Monthly Post

September 2nd, 2009

Point Reyes National Seashore

I promised myself I would blog more often and on technical subjects. Lately, I’ve been hacking on some cool networking stuff at work and hacking on my house in my spare time (finally finalizing my basement!) and traveling. So, I haven’t done anything super-exciting tech-wise that I feel comfortable blogging about, so I’ll post with a lovely picture of my trip to California.

This is a photo from a hike my brother and I did out at Point Reyes National Seashore last month. Great fun, but I think I wore out my feet on that hike.

That’s it for now. Hopefully something more substantial in the near future.

Socializing Medicine by Taxing the Rich

August 1st, 2009

So, I had this thought just a minute ago (literally as I was closing my eyes to go to sleep). This thought is half-baked at best. (disclaimer over)

For some reason, I remembered that during President George W Bush’s administration, one of his economic principles was the “trickle-down” methodology.

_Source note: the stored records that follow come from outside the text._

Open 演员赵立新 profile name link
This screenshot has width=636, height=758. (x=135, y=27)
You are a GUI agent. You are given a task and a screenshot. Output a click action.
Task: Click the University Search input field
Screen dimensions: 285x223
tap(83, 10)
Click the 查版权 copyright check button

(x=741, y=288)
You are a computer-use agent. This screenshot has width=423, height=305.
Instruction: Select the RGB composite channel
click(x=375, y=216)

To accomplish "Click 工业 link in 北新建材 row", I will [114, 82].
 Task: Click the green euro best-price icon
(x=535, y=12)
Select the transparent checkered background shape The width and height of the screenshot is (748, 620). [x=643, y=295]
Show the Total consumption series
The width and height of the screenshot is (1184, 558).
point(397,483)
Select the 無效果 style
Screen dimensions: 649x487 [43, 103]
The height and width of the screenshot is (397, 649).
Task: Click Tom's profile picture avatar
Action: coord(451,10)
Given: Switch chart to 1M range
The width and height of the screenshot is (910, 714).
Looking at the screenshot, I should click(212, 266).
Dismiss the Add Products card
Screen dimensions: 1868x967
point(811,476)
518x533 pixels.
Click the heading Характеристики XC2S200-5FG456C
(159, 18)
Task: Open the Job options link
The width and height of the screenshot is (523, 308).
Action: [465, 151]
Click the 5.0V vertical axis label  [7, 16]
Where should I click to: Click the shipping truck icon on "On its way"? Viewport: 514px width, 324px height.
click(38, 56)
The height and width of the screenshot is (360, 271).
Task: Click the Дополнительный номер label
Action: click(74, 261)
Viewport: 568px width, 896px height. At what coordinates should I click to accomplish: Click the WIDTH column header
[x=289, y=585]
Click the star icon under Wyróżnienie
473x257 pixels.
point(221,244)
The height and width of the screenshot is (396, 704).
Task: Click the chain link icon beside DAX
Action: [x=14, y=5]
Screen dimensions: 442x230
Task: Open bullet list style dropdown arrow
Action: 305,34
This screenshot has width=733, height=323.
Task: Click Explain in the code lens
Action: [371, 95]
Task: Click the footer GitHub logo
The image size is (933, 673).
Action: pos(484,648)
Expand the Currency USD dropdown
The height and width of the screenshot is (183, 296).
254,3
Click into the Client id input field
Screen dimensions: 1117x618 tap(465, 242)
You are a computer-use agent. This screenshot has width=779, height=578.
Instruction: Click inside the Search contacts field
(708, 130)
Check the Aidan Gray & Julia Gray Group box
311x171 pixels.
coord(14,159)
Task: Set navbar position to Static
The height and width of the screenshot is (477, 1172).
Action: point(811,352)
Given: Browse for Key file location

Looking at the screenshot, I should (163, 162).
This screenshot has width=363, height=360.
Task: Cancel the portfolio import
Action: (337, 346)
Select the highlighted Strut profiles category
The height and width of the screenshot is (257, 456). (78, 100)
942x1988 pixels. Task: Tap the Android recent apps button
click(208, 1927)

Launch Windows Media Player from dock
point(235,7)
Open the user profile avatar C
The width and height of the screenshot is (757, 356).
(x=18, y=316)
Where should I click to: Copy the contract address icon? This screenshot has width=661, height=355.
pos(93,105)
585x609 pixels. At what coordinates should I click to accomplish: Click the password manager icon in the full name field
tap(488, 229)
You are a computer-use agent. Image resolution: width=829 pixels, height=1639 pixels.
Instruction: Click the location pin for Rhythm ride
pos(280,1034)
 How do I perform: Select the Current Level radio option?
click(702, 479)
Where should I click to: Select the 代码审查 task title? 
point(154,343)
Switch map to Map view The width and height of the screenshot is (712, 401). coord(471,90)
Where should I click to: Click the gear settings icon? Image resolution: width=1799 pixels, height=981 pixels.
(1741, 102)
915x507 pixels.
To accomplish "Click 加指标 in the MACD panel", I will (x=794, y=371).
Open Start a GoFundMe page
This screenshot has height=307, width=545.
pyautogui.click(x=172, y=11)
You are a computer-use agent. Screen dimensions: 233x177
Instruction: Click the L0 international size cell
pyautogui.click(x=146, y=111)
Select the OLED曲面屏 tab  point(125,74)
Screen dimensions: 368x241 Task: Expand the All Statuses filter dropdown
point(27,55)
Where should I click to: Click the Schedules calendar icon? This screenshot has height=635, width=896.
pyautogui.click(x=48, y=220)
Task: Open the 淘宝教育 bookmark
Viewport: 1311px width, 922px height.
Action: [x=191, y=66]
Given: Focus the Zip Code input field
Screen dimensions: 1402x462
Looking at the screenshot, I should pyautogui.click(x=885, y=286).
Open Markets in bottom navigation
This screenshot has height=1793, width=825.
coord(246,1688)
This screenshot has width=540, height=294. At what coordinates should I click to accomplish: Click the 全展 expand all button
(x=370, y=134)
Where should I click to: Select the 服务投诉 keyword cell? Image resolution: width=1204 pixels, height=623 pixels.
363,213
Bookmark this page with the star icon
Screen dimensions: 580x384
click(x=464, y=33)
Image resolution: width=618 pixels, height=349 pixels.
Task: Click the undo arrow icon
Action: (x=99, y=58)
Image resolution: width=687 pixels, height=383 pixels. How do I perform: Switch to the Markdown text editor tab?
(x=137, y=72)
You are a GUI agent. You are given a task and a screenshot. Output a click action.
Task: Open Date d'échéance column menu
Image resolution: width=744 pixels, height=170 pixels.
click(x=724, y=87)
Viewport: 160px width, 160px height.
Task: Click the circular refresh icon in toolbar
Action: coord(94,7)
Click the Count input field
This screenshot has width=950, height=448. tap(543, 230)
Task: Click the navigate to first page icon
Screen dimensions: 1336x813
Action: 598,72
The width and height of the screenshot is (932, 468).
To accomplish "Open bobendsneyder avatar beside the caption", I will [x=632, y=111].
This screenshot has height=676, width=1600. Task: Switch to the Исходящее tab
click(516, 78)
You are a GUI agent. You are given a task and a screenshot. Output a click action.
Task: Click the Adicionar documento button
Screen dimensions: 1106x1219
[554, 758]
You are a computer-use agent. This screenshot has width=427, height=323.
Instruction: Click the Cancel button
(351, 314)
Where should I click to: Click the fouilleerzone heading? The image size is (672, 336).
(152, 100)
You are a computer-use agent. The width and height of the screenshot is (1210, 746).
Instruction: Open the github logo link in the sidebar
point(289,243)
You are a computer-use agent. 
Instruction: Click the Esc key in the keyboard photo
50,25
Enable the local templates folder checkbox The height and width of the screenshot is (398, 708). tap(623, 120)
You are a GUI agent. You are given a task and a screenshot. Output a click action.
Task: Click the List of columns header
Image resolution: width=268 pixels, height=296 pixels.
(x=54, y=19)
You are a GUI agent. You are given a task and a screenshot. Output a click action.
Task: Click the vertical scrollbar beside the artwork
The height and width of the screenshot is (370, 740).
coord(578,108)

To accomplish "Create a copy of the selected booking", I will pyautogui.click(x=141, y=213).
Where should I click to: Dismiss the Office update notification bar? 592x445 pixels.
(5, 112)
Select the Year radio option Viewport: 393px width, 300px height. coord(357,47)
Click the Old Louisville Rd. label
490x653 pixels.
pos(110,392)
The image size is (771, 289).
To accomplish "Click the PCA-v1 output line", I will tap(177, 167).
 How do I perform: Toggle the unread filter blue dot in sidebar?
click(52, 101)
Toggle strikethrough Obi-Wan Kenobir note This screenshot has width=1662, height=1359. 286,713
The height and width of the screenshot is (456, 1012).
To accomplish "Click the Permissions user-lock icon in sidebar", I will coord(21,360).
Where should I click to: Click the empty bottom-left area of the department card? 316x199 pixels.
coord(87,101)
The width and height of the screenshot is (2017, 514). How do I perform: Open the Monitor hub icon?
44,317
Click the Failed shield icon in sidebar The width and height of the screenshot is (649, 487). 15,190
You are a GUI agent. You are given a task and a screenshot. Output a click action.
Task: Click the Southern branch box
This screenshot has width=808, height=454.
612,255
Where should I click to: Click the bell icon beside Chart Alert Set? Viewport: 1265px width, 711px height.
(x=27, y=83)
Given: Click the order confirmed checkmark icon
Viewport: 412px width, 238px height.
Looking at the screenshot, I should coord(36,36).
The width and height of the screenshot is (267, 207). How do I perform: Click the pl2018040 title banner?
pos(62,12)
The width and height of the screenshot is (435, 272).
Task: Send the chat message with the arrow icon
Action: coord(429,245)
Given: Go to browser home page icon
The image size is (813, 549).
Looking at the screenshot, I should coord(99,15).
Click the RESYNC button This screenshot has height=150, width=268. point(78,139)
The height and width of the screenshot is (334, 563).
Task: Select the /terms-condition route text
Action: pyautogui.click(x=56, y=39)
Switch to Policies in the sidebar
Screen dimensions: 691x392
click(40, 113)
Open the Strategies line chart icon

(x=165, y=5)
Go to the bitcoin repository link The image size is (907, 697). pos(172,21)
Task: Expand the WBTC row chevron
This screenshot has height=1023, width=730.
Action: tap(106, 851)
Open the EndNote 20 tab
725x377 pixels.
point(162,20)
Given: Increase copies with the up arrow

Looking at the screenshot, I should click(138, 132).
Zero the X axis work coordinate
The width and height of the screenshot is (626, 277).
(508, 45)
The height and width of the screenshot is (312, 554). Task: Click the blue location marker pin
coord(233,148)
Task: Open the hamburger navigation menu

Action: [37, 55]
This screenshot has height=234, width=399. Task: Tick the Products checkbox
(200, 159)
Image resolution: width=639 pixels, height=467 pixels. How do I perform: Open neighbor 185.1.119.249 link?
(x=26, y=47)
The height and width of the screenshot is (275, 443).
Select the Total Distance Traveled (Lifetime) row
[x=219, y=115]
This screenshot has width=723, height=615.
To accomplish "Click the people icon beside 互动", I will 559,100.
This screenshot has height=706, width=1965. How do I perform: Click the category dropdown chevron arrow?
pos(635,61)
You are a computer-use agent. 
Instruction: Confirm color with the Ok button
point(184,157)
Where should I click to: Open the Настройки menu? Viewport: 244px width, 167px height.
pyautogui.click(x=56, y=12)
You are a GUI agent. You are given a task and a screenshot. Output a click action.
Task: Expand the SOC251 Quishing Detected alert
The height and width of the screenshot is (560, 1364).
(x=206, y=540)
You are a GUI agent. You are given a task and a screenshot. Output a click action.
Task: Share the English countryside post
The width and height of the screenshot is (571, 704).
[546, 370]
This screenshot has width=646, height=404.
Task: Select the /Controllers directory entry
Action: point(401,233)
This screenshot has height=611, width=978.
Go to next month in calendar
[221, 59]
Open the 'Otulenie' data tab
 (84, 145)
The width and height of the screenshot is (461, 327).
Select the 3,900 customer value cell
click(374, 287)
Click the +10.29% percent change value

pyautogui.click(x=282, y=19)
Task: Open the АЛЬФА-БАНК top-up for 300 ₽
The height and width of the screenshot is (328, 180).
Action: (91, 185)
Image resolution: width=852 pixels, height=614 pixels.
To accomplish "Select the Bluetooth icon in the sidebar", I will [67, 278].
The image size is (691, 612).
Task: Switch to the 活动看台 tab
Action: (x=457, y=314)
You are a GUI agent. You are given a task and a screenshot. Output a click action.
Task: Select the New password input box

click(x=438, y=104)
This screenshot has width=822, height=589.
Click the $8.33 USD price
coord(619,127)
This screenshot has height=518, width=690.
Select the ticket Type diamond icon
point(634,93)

To me, this meant as approximately this:

  1. Lower taxes on higher income brackets.
  2. The high-earners now have more money to spend.
  3. The high-earners spend money and that stimulates the economy.

So, by using that logic, it seems that if we were to socialize medicine (disclaimer #2: I have no particular feelings on healthcare reform other than I think something should be done and that I’m not smart enough nor informed enough to know precisely what we should do) by taxing the rich, we would in essence be re-capturing a pre-existing expense (that is: health insurance for employees) as a “tax.” I think it might even be net-zero.

Let’s see:

  1. We “socialize” medicine by taking the cost of health insurance out of the regular economy and assigning it to the government; this removes a huge cost burden on American companies (may help them stay competitive with international firms, too)
  2. Big-time investors in these companies realize higher dividends due to higher profits driven by lowered costs.
  3. Raise taxes on the very wealthy to pay for this healthcare, some (most?) of whom may be the very same big-time investors (in the aggregate of their investments).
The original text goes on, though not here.